The LA Weekly article "Sky Ferreira's Sex Appeal Is What Pop Music Needs Right Now" generated widespread outrage when it was published on June 17. The paper's music editor has already apologized for running the story, but The Stranger has obtained an apology/clarification by the profile's author, Art Tavana, excerpted below:
I just wanted to say I'm sorry for what I wrote. I know my profile of Sky Ferreira upset a lot of people and I understand why. As a disciple of Bangs and Meltzer, I have cultivated an intentionally provocative prose style that thrives on enacting a certain disregard for the conventions and protocols of polite society, and I have made a fledgling career out of running toward that. To put it crassly, that is my "brand." But I realize this uproar isn't about polite vs. impolite or rock 'n' roll vs. squaresville. It's about a deeper question of human respect and aesthetic discernment.
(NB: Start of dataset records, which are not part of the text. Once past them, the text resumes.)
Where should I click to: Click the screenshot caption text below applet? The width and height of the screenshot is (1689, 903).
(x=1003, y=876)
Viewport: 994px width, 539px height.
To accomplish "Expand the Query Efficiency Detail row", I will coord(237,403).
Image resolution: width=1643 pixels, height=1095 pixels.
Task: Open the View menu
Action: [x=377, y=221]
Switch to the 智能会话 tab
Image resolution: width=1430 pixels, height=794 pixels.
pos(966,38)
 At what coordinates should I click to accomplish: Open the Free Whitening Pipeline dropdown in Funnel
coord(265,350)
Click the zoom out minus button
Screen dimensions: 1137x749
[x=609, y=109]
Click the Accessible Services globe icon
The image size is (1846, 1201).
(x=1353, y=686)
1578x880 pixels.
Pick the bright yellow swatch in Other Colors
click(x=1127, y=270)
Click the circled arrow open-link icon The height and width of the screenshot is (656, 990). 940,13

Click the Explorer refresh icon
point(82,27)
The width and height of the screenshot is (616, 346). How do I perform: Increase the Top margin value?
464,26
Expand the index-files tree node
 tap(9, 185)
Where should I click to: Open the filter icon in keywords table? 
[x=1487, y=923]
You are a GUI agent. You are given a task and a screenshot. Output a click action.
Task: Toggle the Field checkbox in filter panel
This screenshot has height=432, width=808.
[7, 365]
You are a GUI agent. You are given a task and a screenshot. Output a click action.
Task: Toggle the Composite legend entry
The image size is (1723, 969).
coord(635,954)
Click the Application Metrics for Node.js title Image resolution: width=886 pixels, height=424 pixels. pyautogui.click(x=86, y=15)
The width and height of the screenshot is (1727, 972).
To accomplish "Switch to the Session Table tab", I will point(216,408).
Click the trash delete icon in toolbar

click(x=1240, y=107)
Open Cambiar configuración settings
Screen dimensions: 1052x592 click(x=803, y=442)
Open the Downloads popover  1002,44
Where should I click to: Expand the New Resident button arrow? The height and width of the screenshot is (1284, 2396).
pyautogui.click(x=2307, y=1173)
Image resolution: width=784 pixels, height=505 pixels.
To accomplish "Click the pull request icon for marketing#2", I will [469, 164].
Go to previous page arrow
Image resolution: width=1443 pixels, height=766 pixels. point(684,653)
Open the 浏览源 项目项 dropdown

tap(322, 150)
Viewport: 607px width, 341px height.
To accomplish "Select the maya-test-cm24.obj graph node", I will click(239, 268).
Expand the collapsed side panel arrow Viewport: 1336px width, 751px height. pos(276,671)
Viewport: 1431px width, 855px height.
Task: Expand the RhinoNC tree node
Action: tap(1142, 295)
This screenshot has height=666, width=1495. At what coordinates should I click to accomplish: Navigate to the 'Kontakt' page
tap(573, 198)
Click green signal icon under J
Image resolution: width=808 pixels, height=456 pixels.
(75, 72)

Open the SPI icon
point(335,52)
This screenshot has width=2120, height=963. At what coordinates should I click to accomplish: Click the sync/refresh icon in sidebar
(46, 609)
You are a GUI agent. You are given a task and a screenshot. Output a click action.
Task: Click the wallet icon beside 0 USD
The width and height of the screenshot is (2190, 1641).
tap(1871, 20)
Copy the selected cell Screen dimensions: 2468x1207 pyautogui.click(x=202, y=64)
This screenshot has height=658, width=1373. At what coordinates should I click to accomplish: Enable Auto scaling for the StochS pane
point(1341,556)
When writing about female media figures from the perspective of the audience to whom they are marketed as objects, there's a temptation to assume those women are complicit in their own objectification, and a different, maybe stronger temptation to blame them for that complicity. In a way, writing from that perspective was my attempt to offer a critique of the whole process, within the ironic construction of being eagerly in its thrall. You've seen it before, I know; I'm not claiming to be an innovator. I was simply trying to express what I'd hoped would be a sophisticated version of sympathy for what is required of women in the contemporary entertainment landscape. That demanded a certain colloquial vulgarity, and the assumption of a greater familiarity with the subject than I had earned. The result, of course, was that I wound up compounding the problem rather than commenting on it, which is entirely on me.
It's not my habit to apologize based on reader response, but this isn't a usual circumstance. I'm deeply sorry to Ms. Ferreira, and to all the readers who responded to my piece with such disdain. I should never have used the expression "killer tits." Upon reflection, the terms "awesome breasts," "luscious bazooms," or "sweet Vinnie Boobarinos" may have been more appropriate.
I will strive to do better in the future.